Farhiya Farah, Ph.D.

Farhiya Farah, Ph.D., program director for the Master of Public Health, has been working with Somali populations in the Twin Cities area to promote public health actions and improve communications. This article details how public health promotion of social distancing aimed at reducing the impact of COVID-19 requires a crisis communication strategy aware and respectful of deeply entrenched values and norms of the targeted community.

By: Farhiya Farah, Ph.D.

COVID-19 has ushered the world into a precarious predicament demanding urgent interventions and community mobilization to successfully contain, mitigate, or suppress the spread of the virus. Numerous models have emerged simulating infection course trajectories examining the consequences of various intervention policies (Neil, 2020; Childs 2020; Kucharski 2020). However, model inputs and assumptions assume a uniform application of intervention policies and homogenous human behavior. Similar models using different target populations considering their unique attributes would yield starkly different infection spread outcomes.

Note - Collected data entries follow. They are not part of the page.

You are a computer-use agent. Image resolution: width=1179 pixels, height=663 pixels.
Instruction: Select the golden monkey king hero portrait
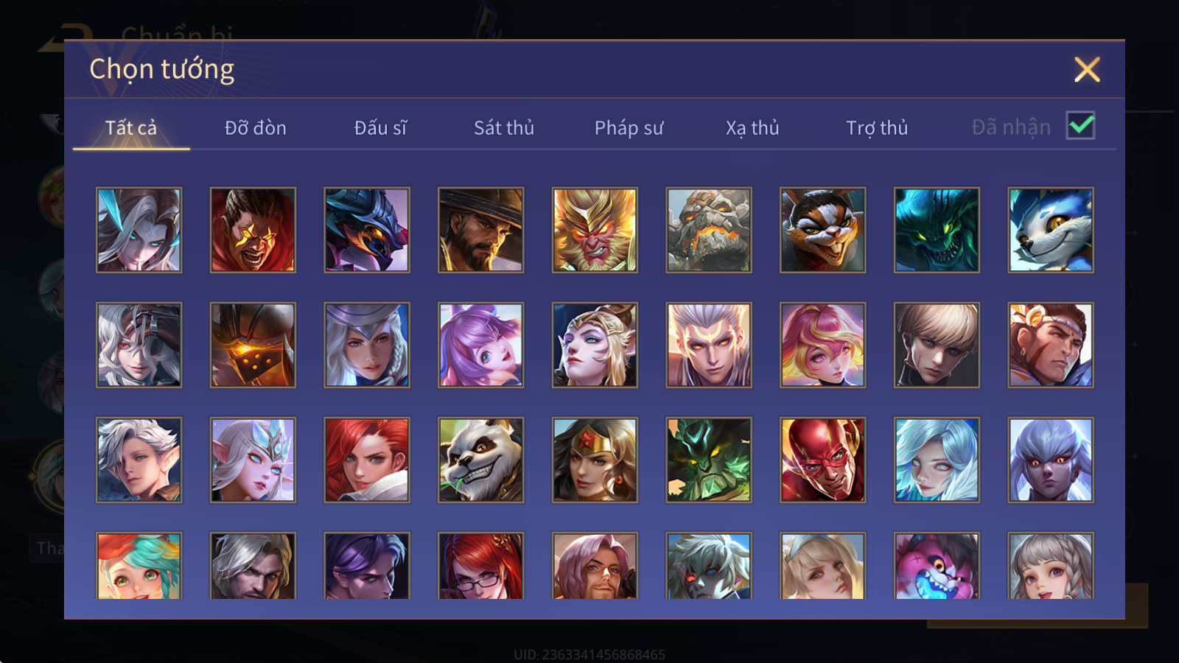[x=595, y=230]
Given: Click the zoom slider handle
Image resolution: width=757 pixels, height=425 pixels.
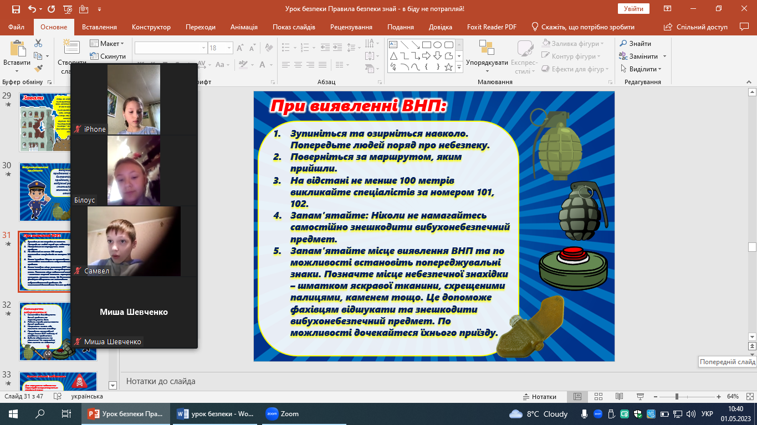Looking at the screenshot, I should tap(677, 397).
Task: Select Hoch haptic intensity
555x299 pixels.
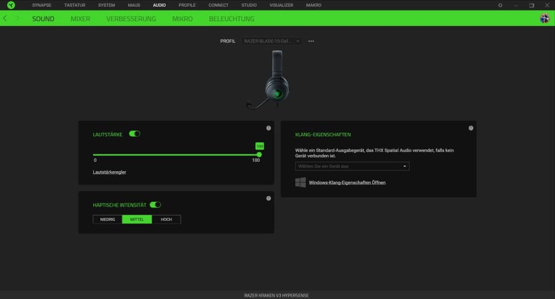Action: click(x=166, y=220)
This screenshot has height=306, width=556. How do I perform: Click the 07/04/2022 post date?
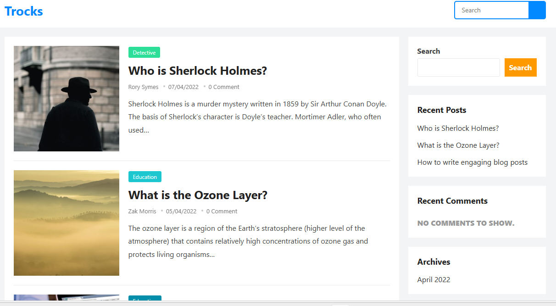(183, 87)
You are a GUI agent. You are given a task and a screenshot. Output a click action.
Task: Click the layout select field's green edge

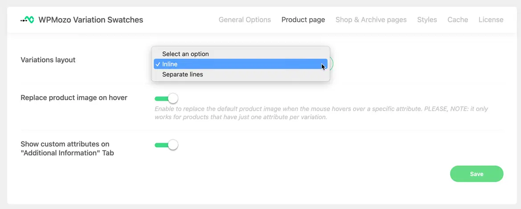point(332,64)
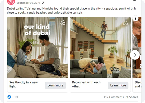This screenshot has width=145, height=103.
Task: Open the living room staircase image
Action: click(x=100, y=47)
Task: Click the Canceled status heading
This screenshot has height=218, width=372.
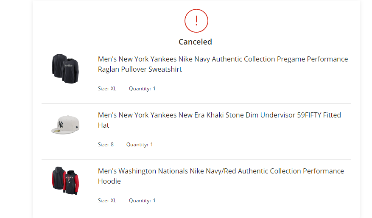Action: click(x=195, y=42)
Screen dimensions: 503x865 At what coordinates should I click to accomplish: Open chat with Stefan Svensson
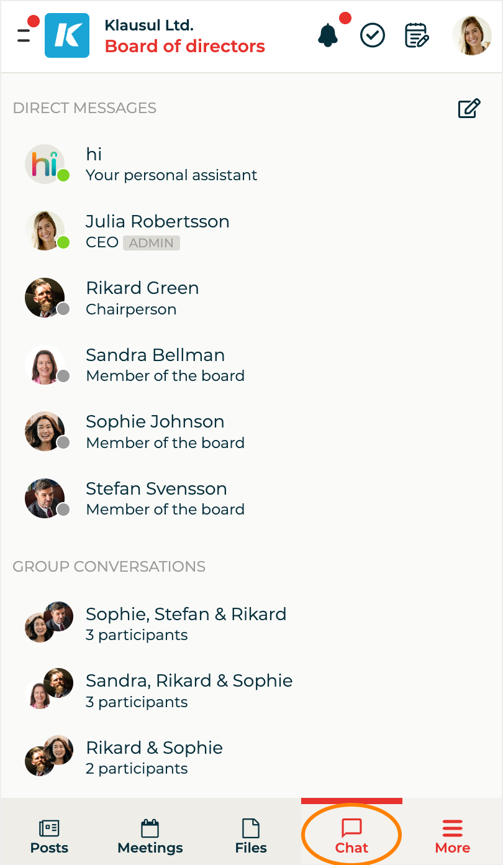[156, 498]
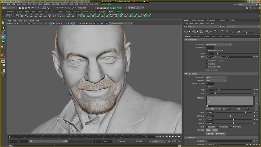
Task: Toggle the 显示宽度 checkbox
Action: (206, 127)
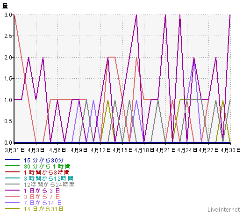This screenshot has height=214, width=243.
Task: Click the dark blue legend line swatch
Action: tap(12, 160)
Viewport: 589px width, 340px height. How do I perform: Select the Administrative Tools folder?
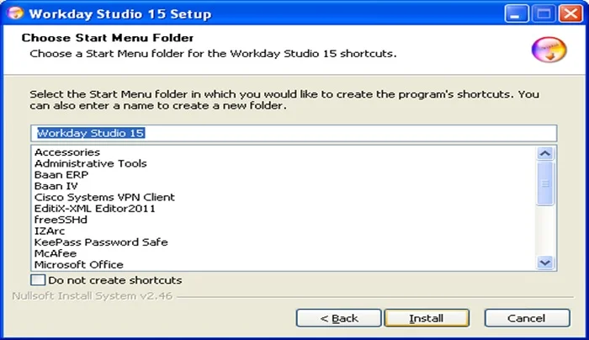(91, 163)
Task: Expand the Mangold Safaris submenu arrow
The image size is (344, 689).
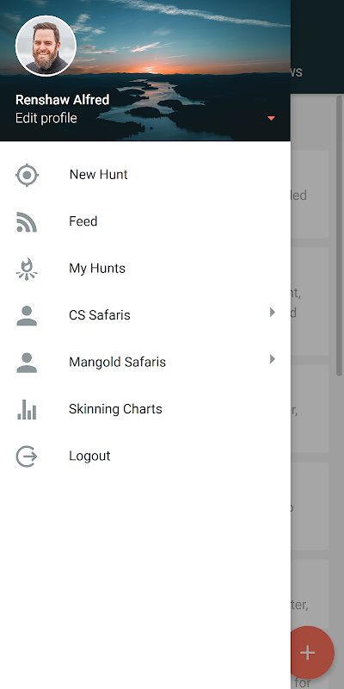Action: (273, 359)
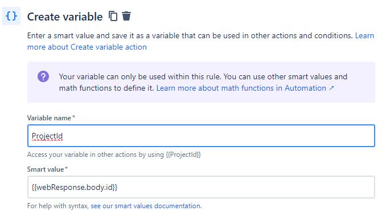Click the ProjectId text inside the name field
The width and height of the screenshot is (386, 215).
coord(47,136)
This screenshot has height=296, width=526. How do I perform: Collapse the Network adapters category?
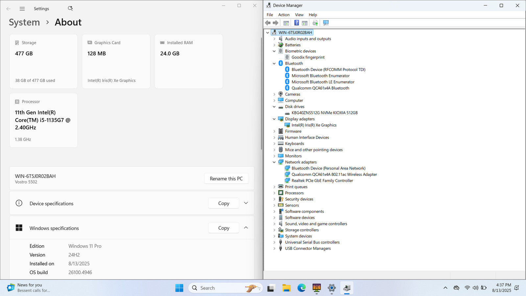[x=274, y=162]
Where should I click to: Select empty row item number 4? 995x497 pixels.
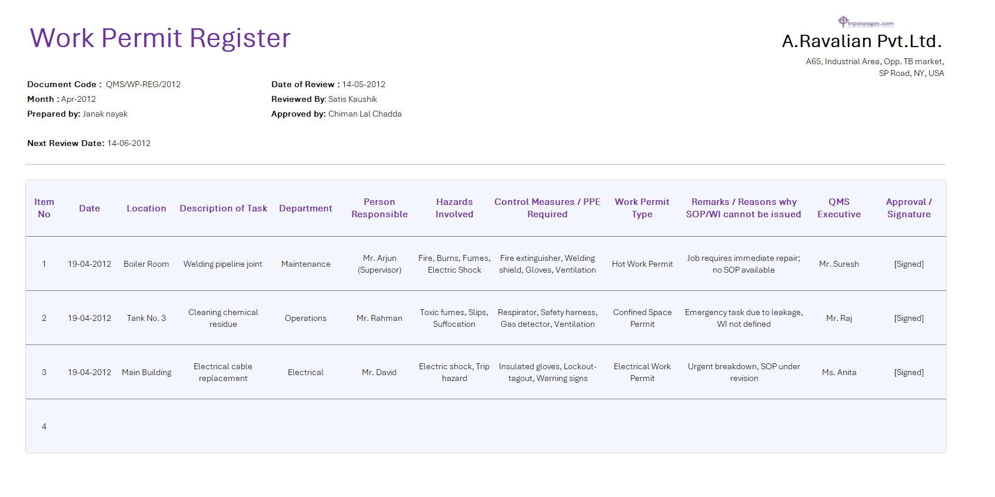[44, 427]
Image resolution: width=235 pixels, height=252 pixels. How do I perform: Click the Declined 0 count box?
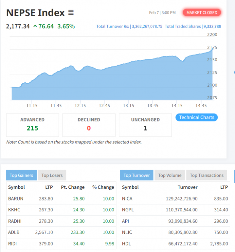[x=89, y=125]
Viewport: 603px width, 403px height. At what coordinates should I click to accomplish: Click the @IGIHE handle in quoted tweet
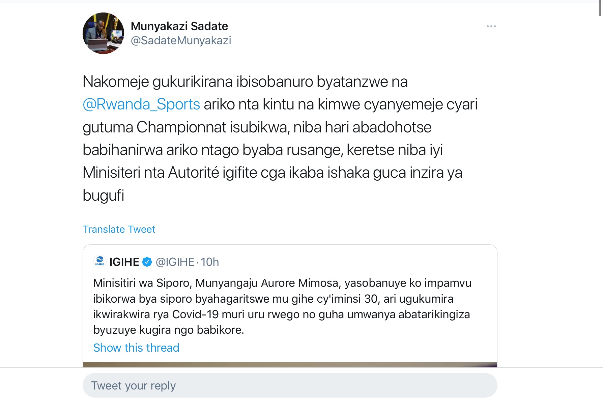click(x=175, y=262)
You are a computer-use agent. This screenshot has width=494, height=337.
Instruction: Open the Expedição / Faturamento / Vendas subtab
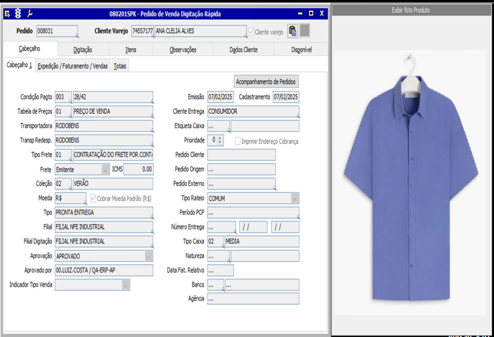[72, 66]
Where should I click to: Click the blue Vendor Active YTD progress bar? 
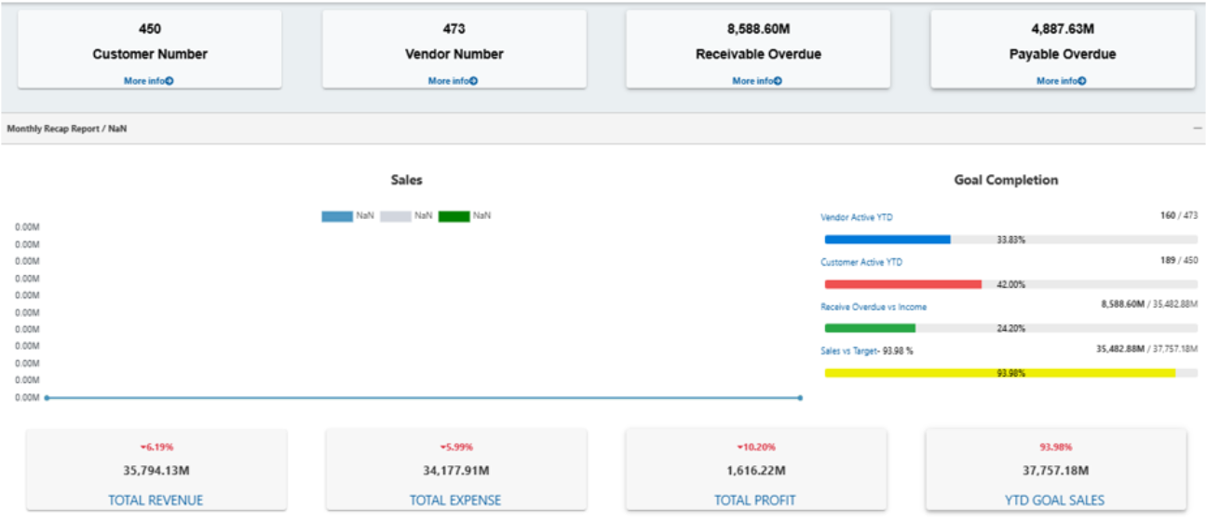pos(887,240)
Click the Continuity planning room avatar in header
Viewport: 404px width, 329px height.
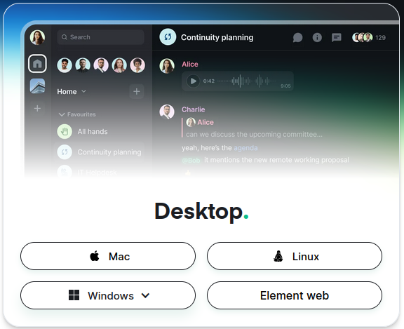(168, 37)
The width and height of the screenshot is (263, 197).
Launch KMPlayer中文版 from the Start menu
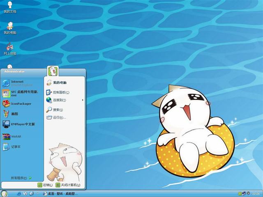[23, 124]
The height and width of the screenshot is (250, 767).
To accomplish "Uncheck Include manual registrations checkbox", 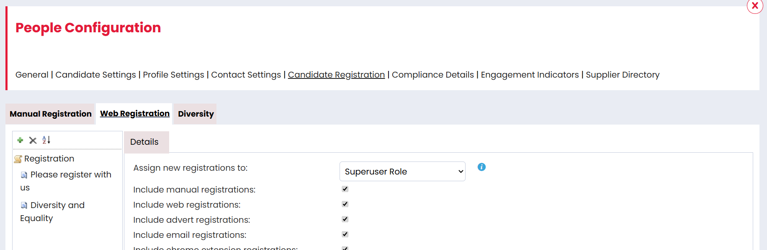I will [x=345, y=189].
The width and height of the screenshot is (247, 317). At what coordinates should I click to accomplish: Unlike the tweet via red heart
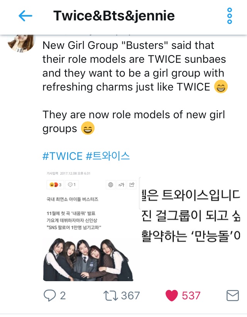coord(172,295)
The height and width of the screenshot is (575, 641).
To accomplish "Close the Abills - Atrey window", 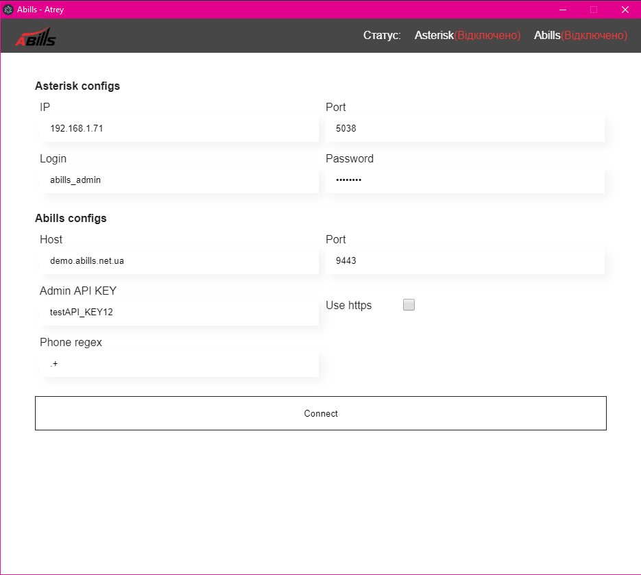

Human behavior is extremely complex, with many factors contributing to public health intervention observance. It’s important to remember how intervention adherent subtleties could result in profoundly different outcomes, most often unfavorable, and especially with disenfranchised communities. Immigrants and refugees are often from such a community.

For example, crisis communications pertaining to social isolation directed to the refugee and immigrant community. The direction is to keep a 6-foot distance from one another, preferably accomplished by staying home and reducing non-essential trips. A homogenous society with the same cultural tendency would perhaps respond in a like manner to this directive. Unfortunately, this is not the reality of our heterogeneous society.

Health communication is the quintessential influencing tool of public health in promoting health and preventing diseases. The Centers for Disease Control and Prevention describes health communication as the vehicle “to inform and influence individual and community decisions that enhance health” (CDC 2020). Health communications experts have long recognized the success of health communication campaigns dependent on the dynamics of ‘interpersonal, group, organizational…” for effective health messaging (Kreps, 2008).

We can use the Somali community as an example. The Somali cultural concept of personal space is starkly different from mainstream America, as the cultural application of social distancing is gender-dependent. Most Somali interactions are typically tightly nested, infiltrated by hugs, cheek kissing, and kisses on the hands or heads of elders. Therefore, the public health promotion of social distancing aimed at reducing the impact of COVID-19 requires a crisis communication strategy aware and respectful of deeply entrenched values and norms of the targeted community. Moreover, the majority of the Somali community’s deeply-seated fatalistic attitudes negatively impacts reception to preventive messages if proper measures are not taken to respectfully address it. Considering the messaging urgency of COVID-19, public health and health care providers must be aware of the practical guidelines available, informed by the theoretical foundation for successful crisis communication with new Americans.

Below is a summary of such guidelines helpful for public health professionals to implement during the current pandemic. These guidelines are adapted from the 10 crisis and risk communication tips for public health professions working with native and new Americans (Littlefield, 2007).

  1. Involve multicultural specialists in communicating about public health risks.
  2. Use cultural agents as links to multiple communities.
  3. Take time to build relationships with multiple communities before the crisis.
  4. Utilize different ways to listen to and become involved with different communities.
  5. Realize that views about a public health crisis vary across cultures.
  6. Be mindful of religion and culture when communicating about risks with multiple communities.
  7. Be mindful about cultural learning styles when communicating about risks with multiple communities.
  8. Be mindful of literacy levels when communicating about risks with multiple communities.
  9. Be sensitive to cultural groups’ feelings about disclosing information and talking with public health agencies and officials.
  10. Exhaust the ways to communicate what you learn about cultural groups with other cooperating agencies.